• Written task: Will you put every line of the records below into a numbered list, skipping the blank lines and leaving the pictures out?

[[ Provided records open ]]

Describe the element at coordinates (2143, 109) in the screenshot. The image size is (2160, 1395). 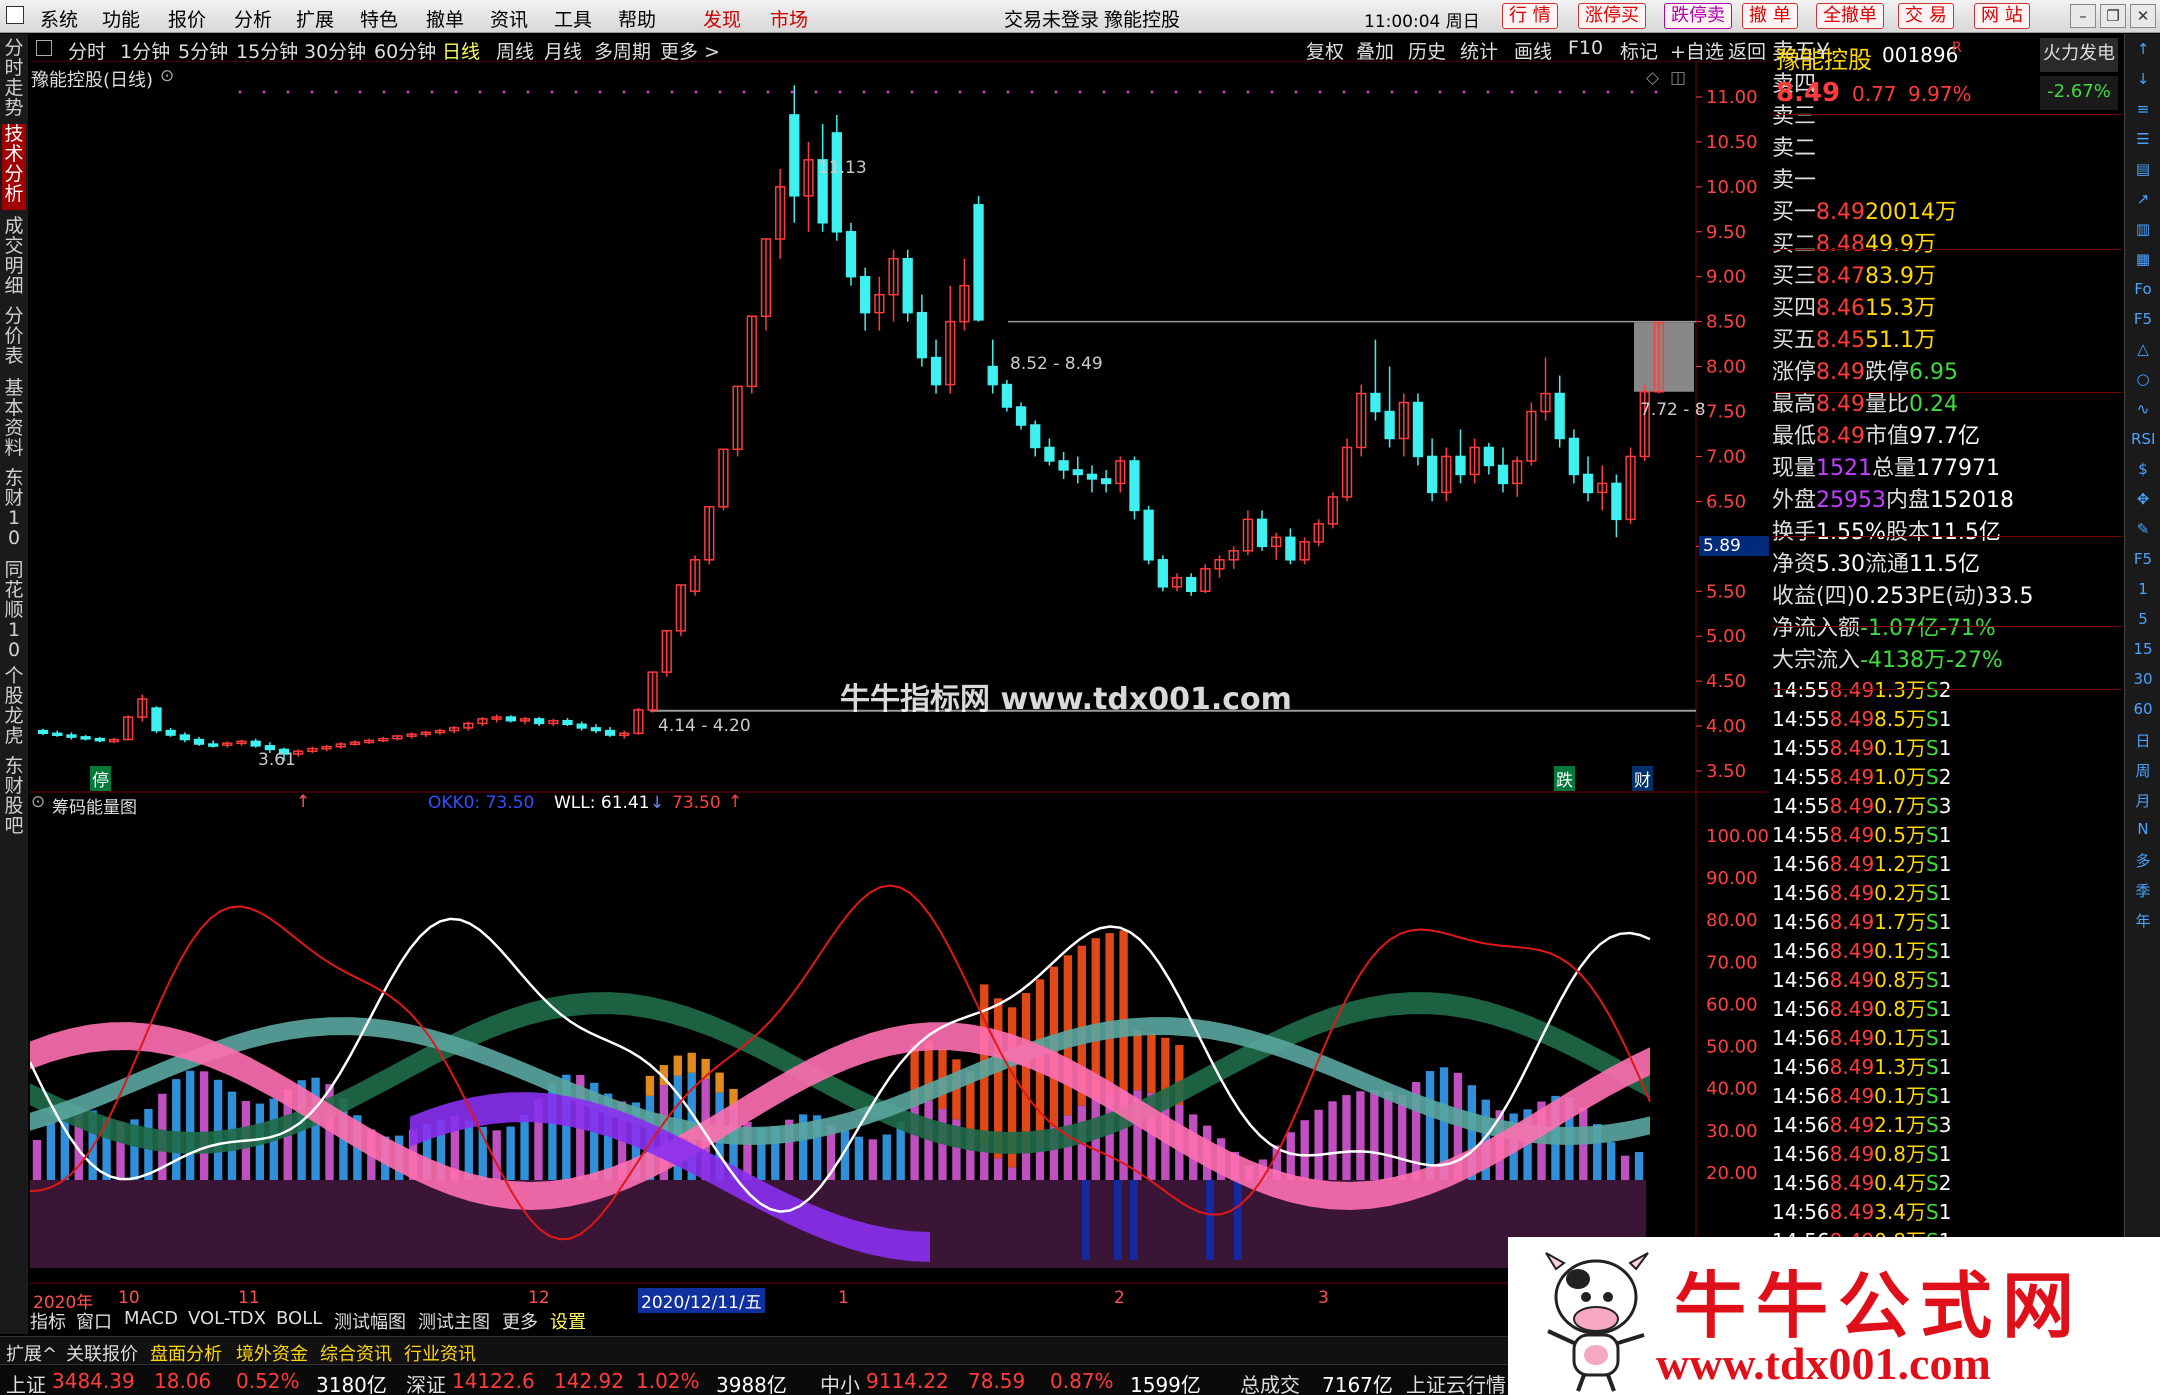
I see `sidebar-icon: ≡` at that location.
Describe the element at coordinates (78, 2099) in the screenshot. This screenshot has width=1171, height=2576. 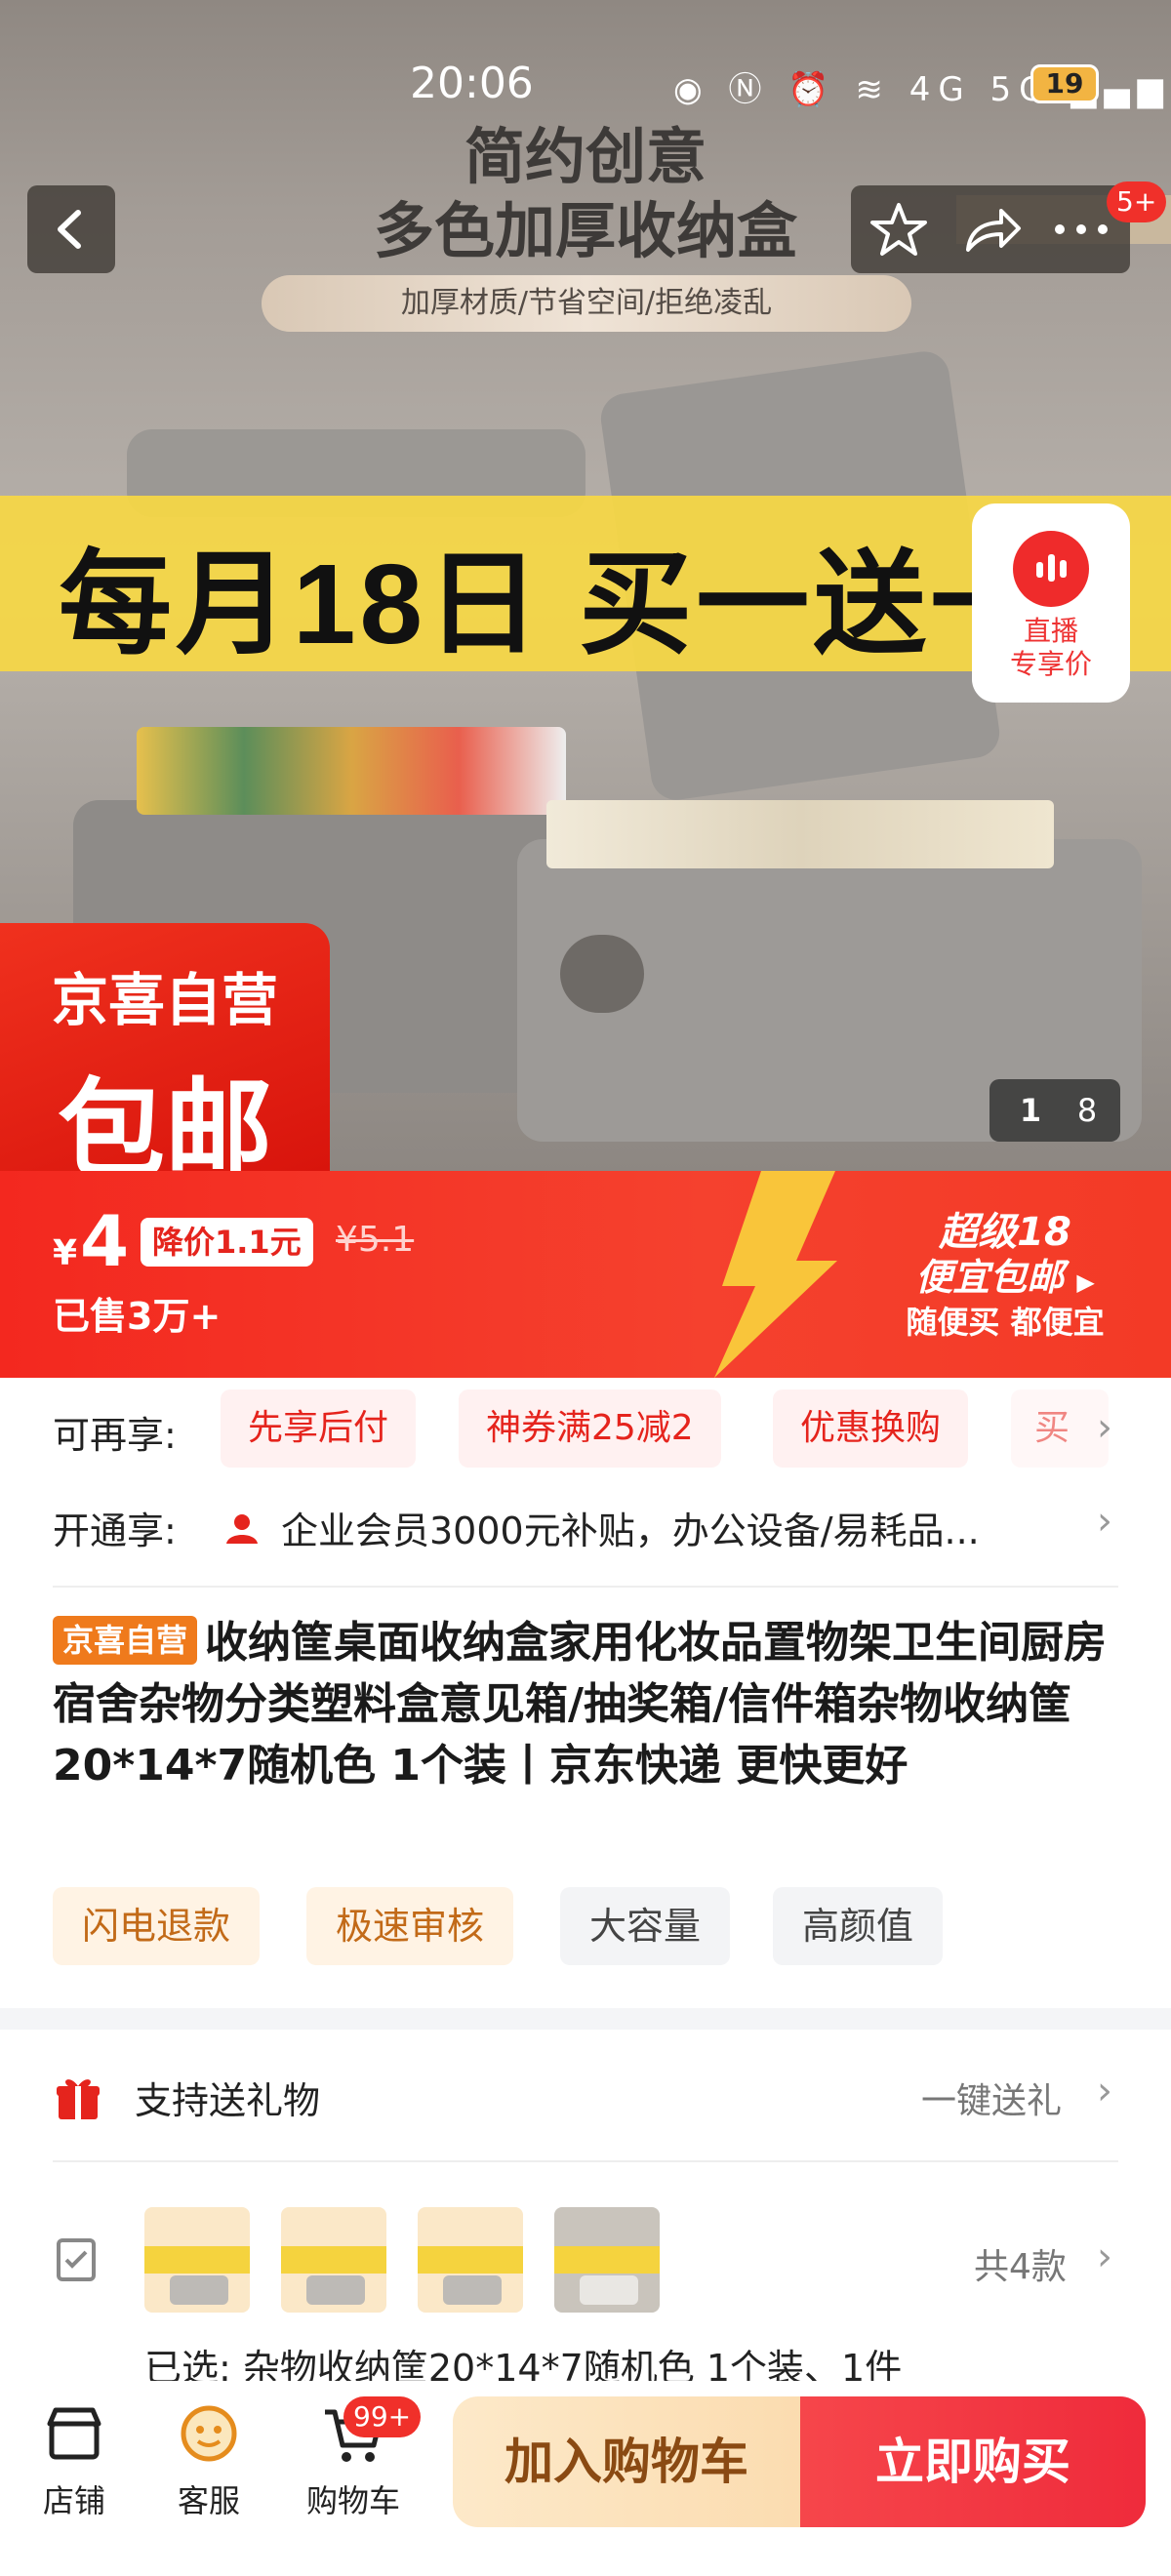
I see `gift-icon` at that location.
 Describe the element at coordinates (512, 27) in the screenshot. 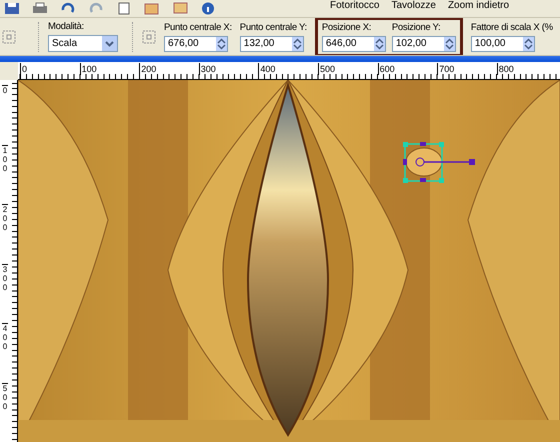

I see `field-label: Fattore di scala X (%` at that location.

[[ Provided records closed ]]

• Response box:
1. Describe the element at coordinates (2143, 109) in the screenshot. The image size is (2160, 1395). 
2. I see `sidebar-icon: ≡` at that location.
3. Describe the element at coordinates (78, 2099) in the screenshot. This screenshot has width=1171, height=2576. 
4. I see `gift-icon` at that location.
5.  Describe the element at coordinates (512, 27) in the screenshot. 
6. I see `field-label: Fattore di scala X (%` at that location.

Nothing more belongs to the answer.